With respect to Medicaid managed care, the Work Plan stated that OIG would seek to identify Medicaid managed care payments made on behalf of deceased beneficiaries and on behalf of beneficiaries ineligible for Medicaid.
6. ACA-Related Reviews
The Work Plan provides for broad oversight of ACA programs across HHS, in an effort to ensure that such programs meet the aims of providing access to health insurance, improving quality of and access to healthcare, and lowering healthcare costs. The Work Plan states that OIG is prioritizing its 2015 work in three main areas: the health insurance marketplaces (including financial assistance payments), federal program reforms and public program grant expenditures. In general, areas of OIG inquiry focus on reforms at the program management, rather than provider-specific, level.
The Work Plan indicates that areas of focus relating to health insurance marketplaces, financial assistance payments and market stabilization payments will be whether taxpayer funds are being used for intended purposes. This includes a range of review areas encompassing, but not limited to:
- The accuracy of advance premium tax credits (APTCs) and cost-sharing reduction payments made to individual enrollees in the exchange marketplace;
- Review of ACA establishment grants for state insurance marketplaces to ensure that the marketplaces were implemented in accordance with the terms and conditions of federal agreement; and
- Whether CMS internal controls over APTCs are sufficient.

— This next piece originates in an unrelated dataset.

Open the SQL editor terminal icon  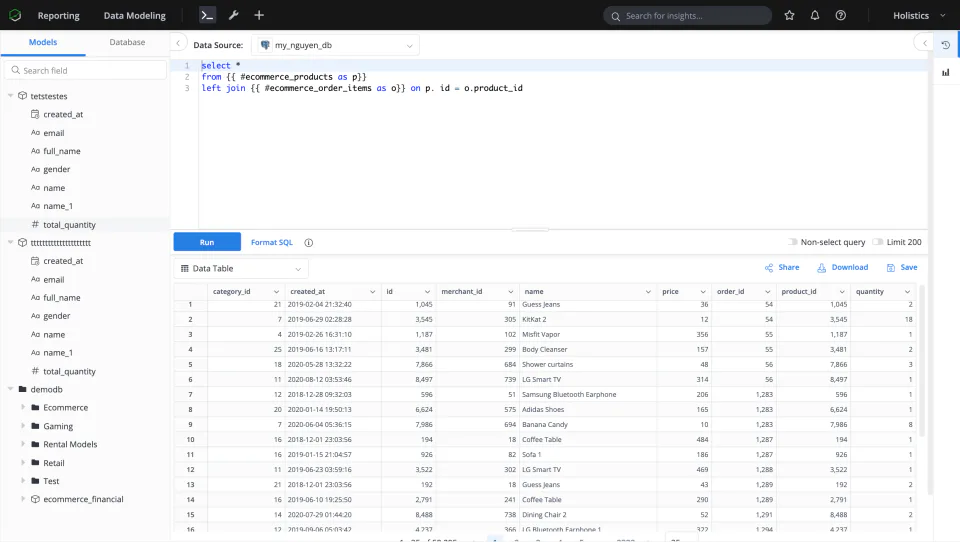pos(208,15)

The Work Plan provides that OIG will review the effectiveness and efficiency of marketplace eligibility and enrollment systems. Inquiries will be made relating to premium tax credits, eligibility determinations and inconsistencies in data reported by applicants versus data received from federal sources.
Inquiries will also be made regarding the management and administration of insurance exchange marketplaces and of system controls to ensure that consumer data is kept safe.
In addition to the specific areas of focus set forth in the Work Plan, and summarized above, the Work Plan states that OIG will initiate “at least 5-10” additional reviews addressing ACA programs. According to the Work Plan, the reviews could focus on a range of topics, including emerging marketplace issues, Medicaid expansion, Medicare payment and delivery models or new grant programs.
7. No New Updates, Effective Date
There were no new areas of focus in the Work Plan in the following subject matter areas:
- Nursing homes
- Home health services (Medicare)
- Medical equipment and supplies
- Prescription drugs
- Part A and B contractors
- Information technology security, protected health information and data accuracy
- Medicare Advantage
- Home health services and community-based care (Medicaid)
- State management of Medicaid
- Medicaid information system controls and security
The Work Plan, which is effective as of October 2014, also lists CMS-related legal and investigative actions, and addresses areas of compliance focus in more than 100 HHS-administered programs, including Administration for Children and Families, Centers for Disease Control and Prevention, Food and Drug Administration, and National Institutes of Health.